▶ _ABOUT THIS TASK_
Copy each line below in which the string "computer" appears.
-=-=-=-=-
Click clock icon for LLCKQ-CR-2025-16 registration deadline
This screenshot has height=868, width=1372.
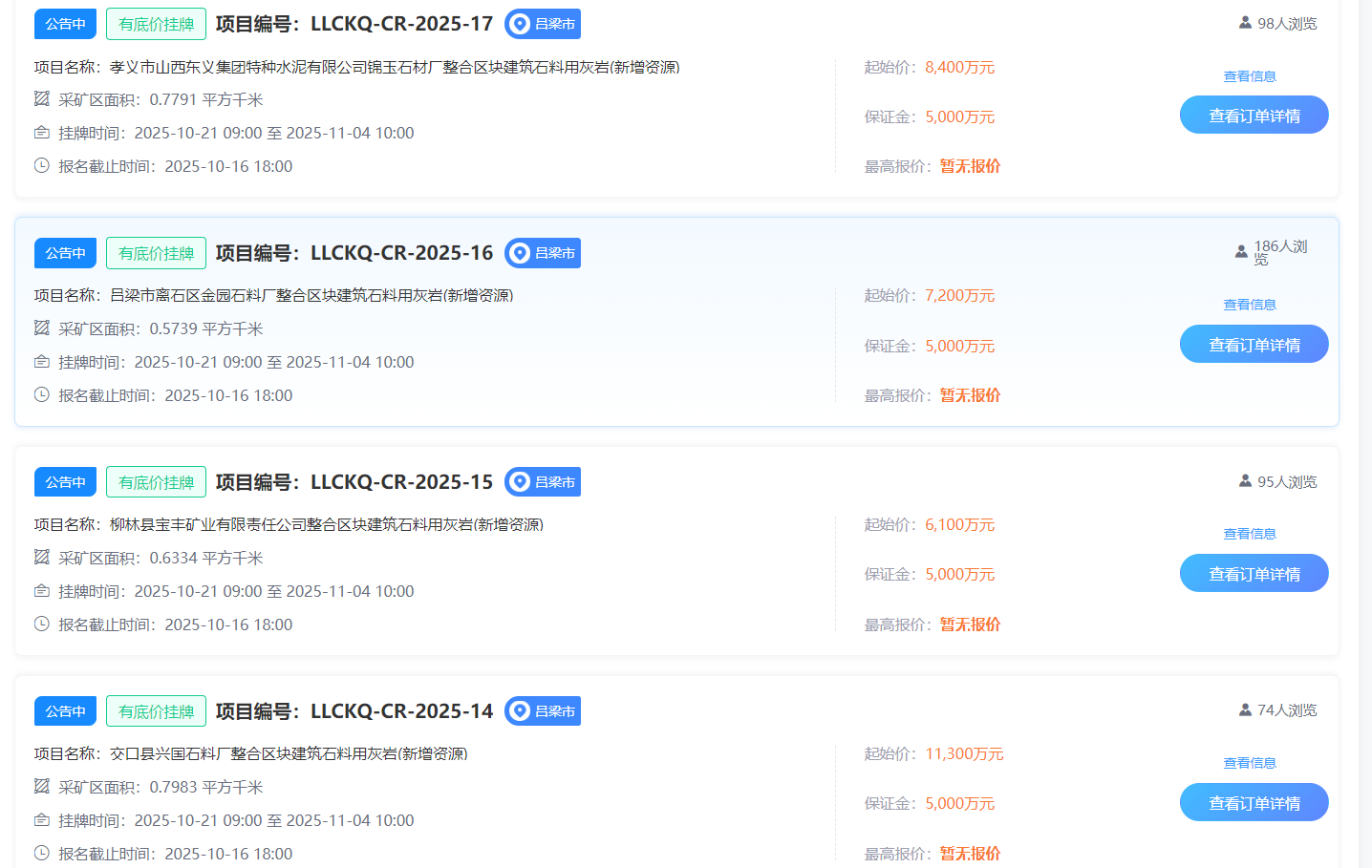pyautogui.click(x=42, y=394)
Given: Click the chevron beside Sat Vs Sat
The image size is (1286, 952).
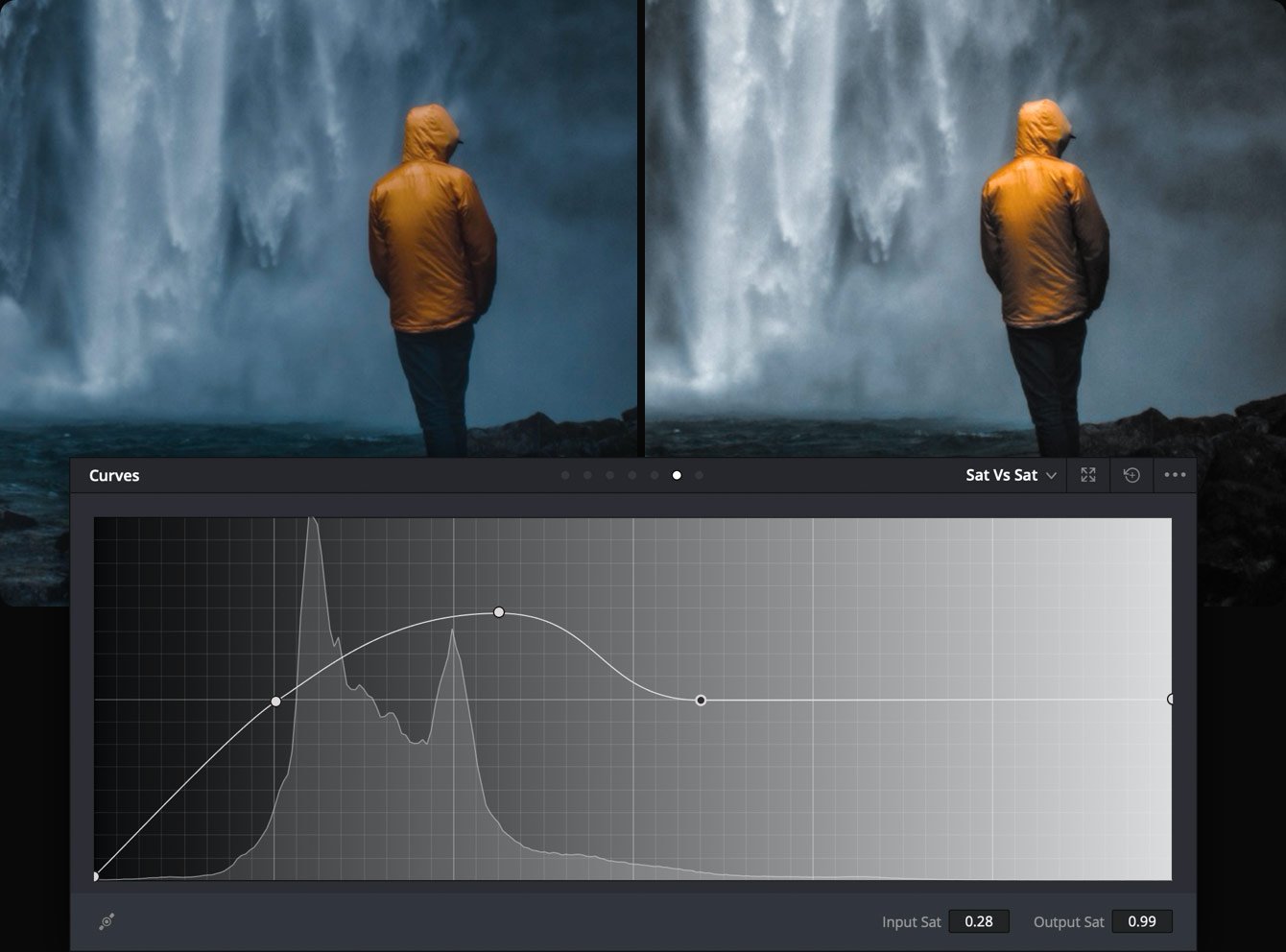Looking at the screenshot, I should (1051, 475).

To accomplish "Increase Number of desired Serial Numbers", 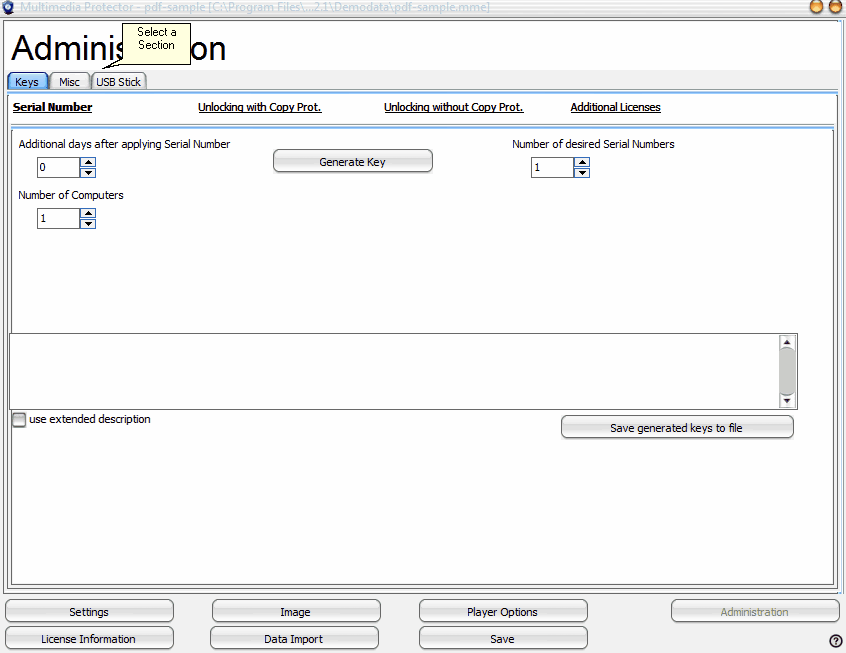I will tap(582, 163).
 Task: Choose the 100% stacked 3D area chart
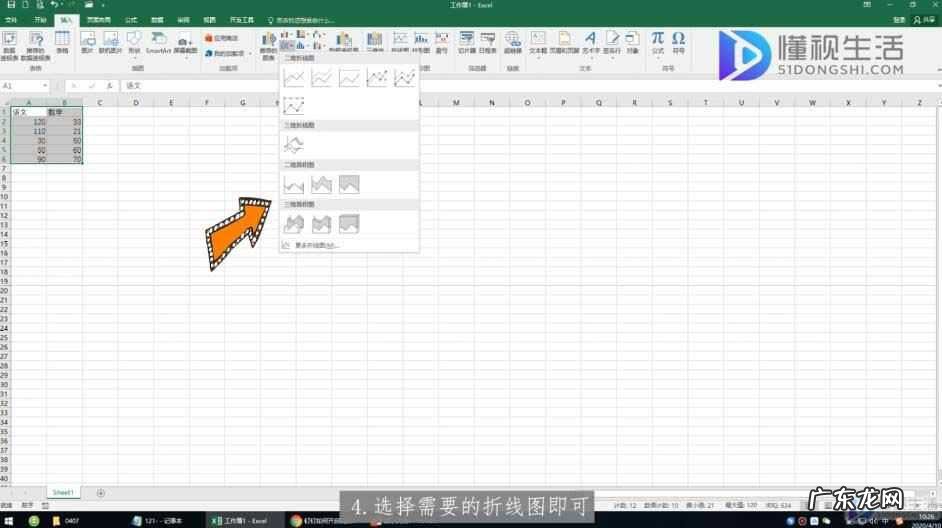click(349, 224)
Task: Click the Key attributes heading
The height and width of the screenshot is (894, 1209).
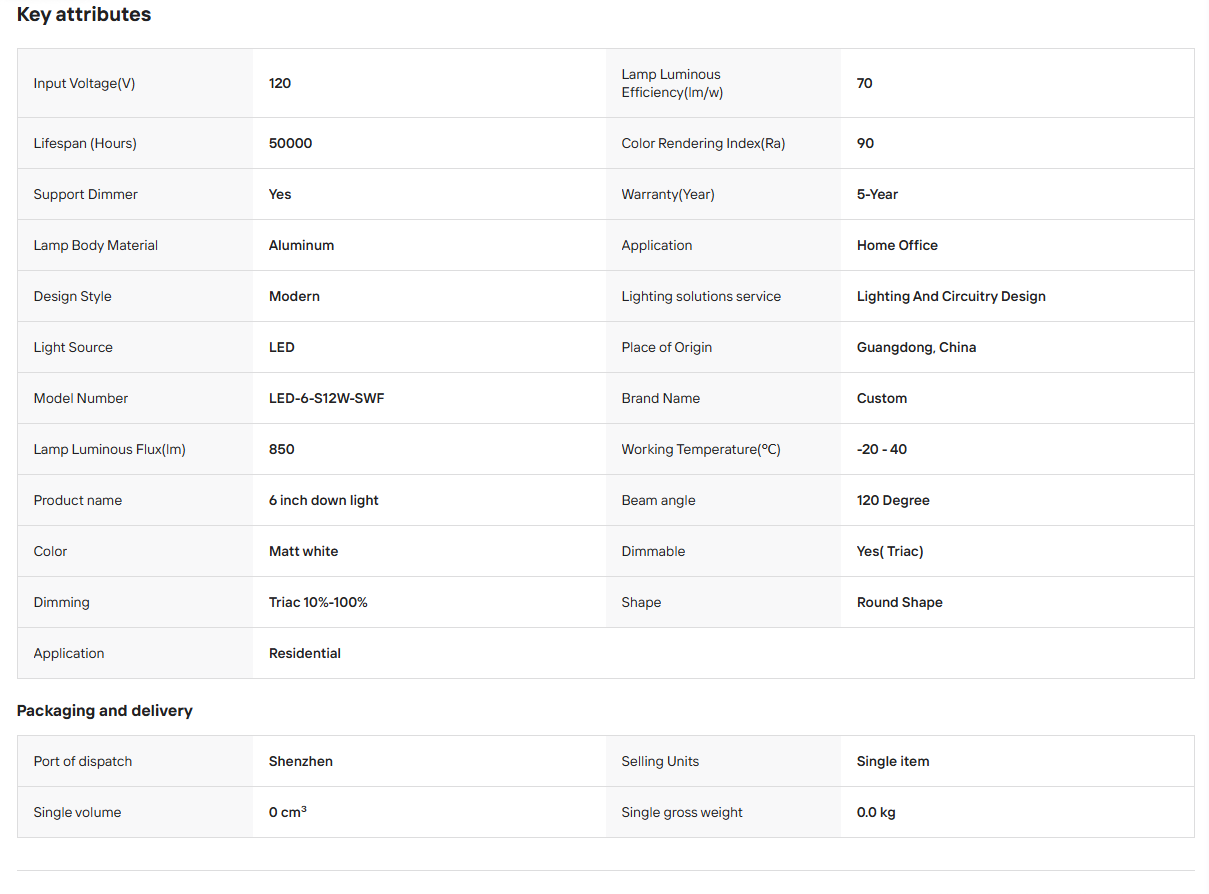Action: 84,15
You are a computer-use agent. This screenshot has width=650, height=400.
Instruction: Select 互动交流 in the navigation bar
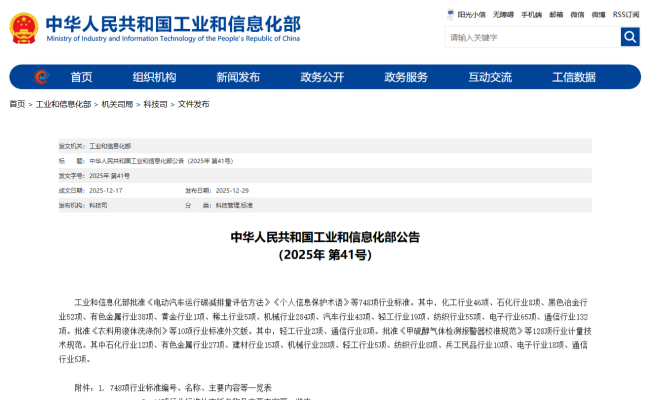pos(490,77)
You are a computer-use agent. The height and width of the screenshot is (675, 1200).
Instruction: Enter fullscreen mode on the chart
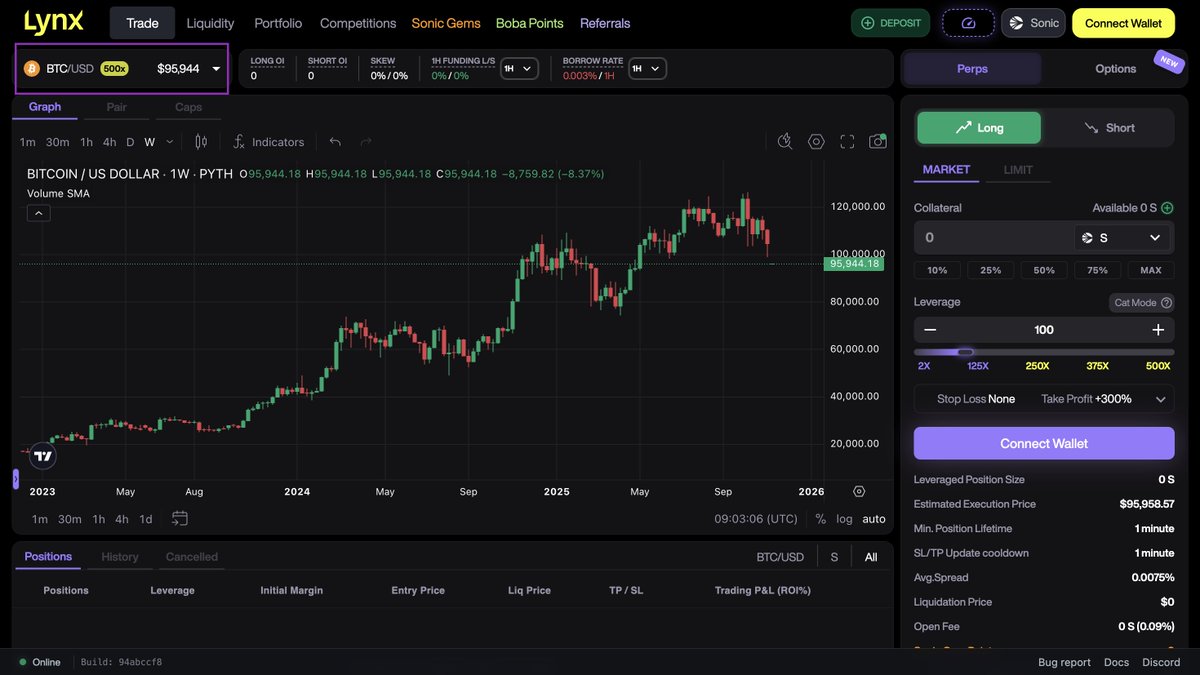847,142
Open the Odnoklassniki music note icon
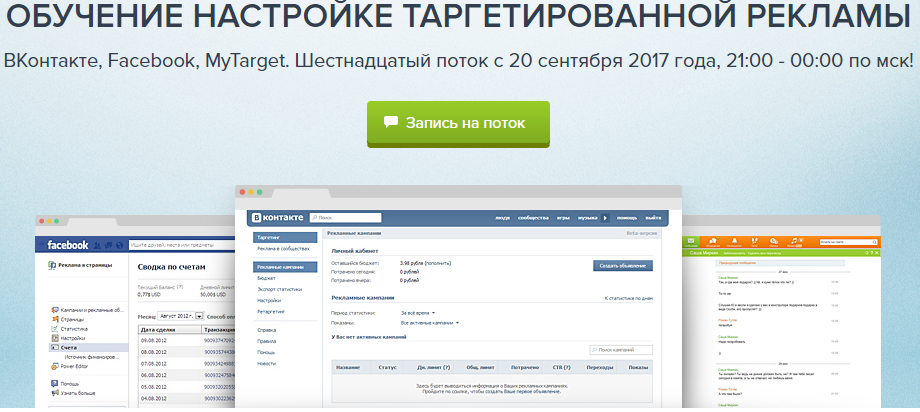 (x=795, y=242)
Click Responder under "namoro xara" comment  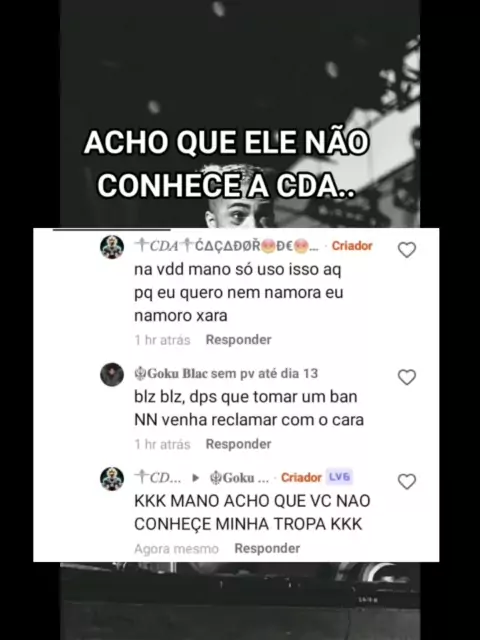pos(238,340)

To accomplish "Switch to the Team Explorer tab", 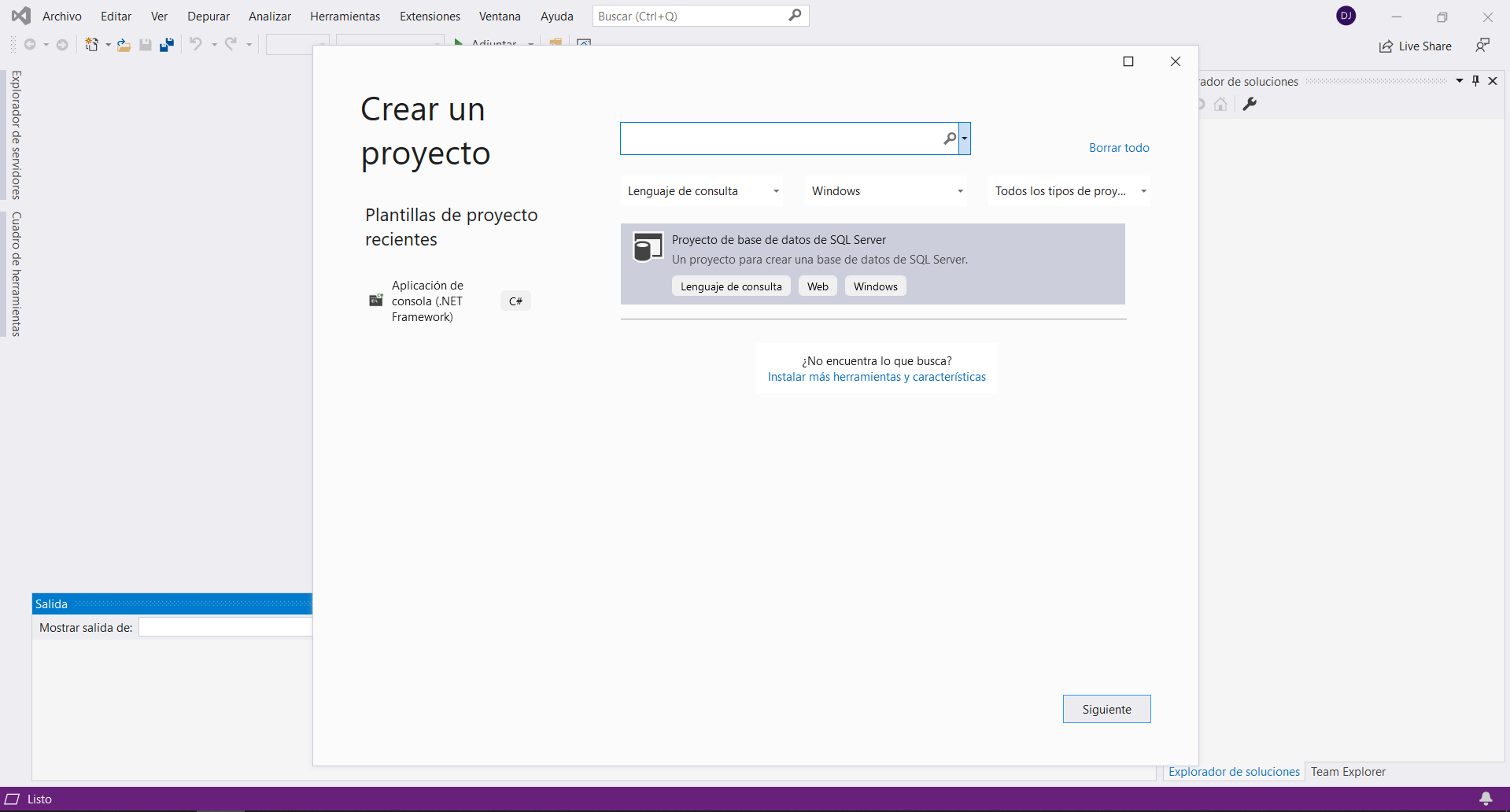I will pos(1347,772).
-=-=-=-=-
▶ _ANSWER BELOW_
You are a computer-use agent. This screenshot has width=650, height=400.
You are a computer-use agent. The height and width of the screenshot is (675, 1200).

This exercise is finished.